Como complemento, insta salientar que, embora sejam modalidades de erros distintas, a consequência jurídica é a mesma entre os arts. 20, § 3º, e 73 do CP: o agente responde pelo crime doloso; todavia, de acordo com as características da vítima virtual (almejada, visada), não da vítima real (efetivamente atingida). Assim, nos exemplos retro citados, o agente responde por homicídio sem a incidência da agravante (crime praticado contra ascendente - art. 61, II, e, do CP).

A letra B está INCORRETA. Para a teoria estrita ou extremada da culpabilidade, qualquer erro sobre uma descriminante (pressupostos fáticos, existência ou limites) é tido como erro de proibição indireto (art. 21 do CP), a ter repercussões no campo da culpabilidade. Para a assertiva ser correta, ela teria que tratar da teoria limitada da culpabilidade, pois, para esta, se o erro for sobre pressupostos fáticos, estaremos diante de erro de tipo permissivo (art. 20, § 1º, do CP). Se o erro for sobre limites ou existência da descriminante, estaremos diante de erro de proibição. Outra falha da alternativa: da forma como está redigida, o erro de tipo permissivo e o erro de proibição indireto seriam a mesma coisa, o que não é verdade.

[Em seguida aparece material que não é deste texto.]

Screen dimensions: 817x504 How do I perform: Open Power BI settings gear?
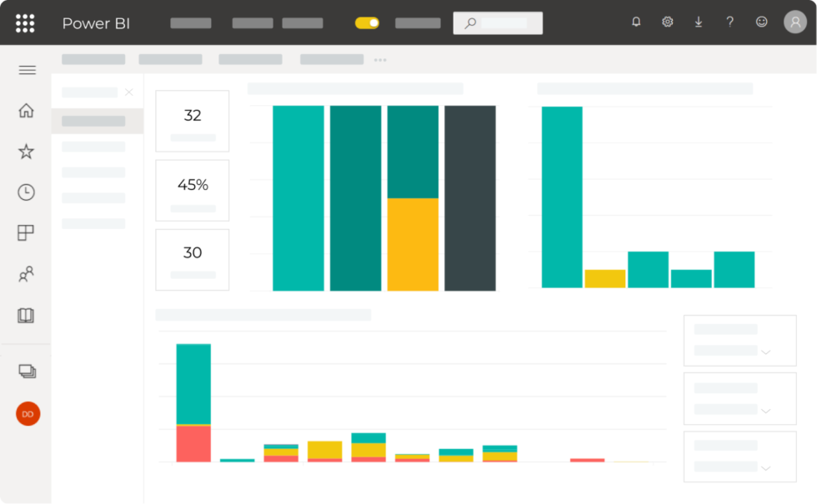pyautogui.click(x=667, y=22)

C) A alternativa C também está INCORRETA. Ela diz que o erro de tipo permissivo não é aquele erro estampado no art. 20, § 1º, do CP. Ora, esse dispositivo versa exatamente sobre o erro de tipo permissivo. Muito evidente o erro da alternativa.

D) A alternativa D, finalmente, é a CORRETA. Com efeito, segundo exposto acima, na teoria extrema(da) do dolo o erro que recai sobre o aspecto psicológico cognoscitivo do dolo (consciência das elementares do tipo penal incriminador) ou sobre a consciência atual da ilicitude exclui o dolo e, por conseguinte, exclui a culpabilidade (na acepção que a doutrina tinha antes da teoria finalista da ação).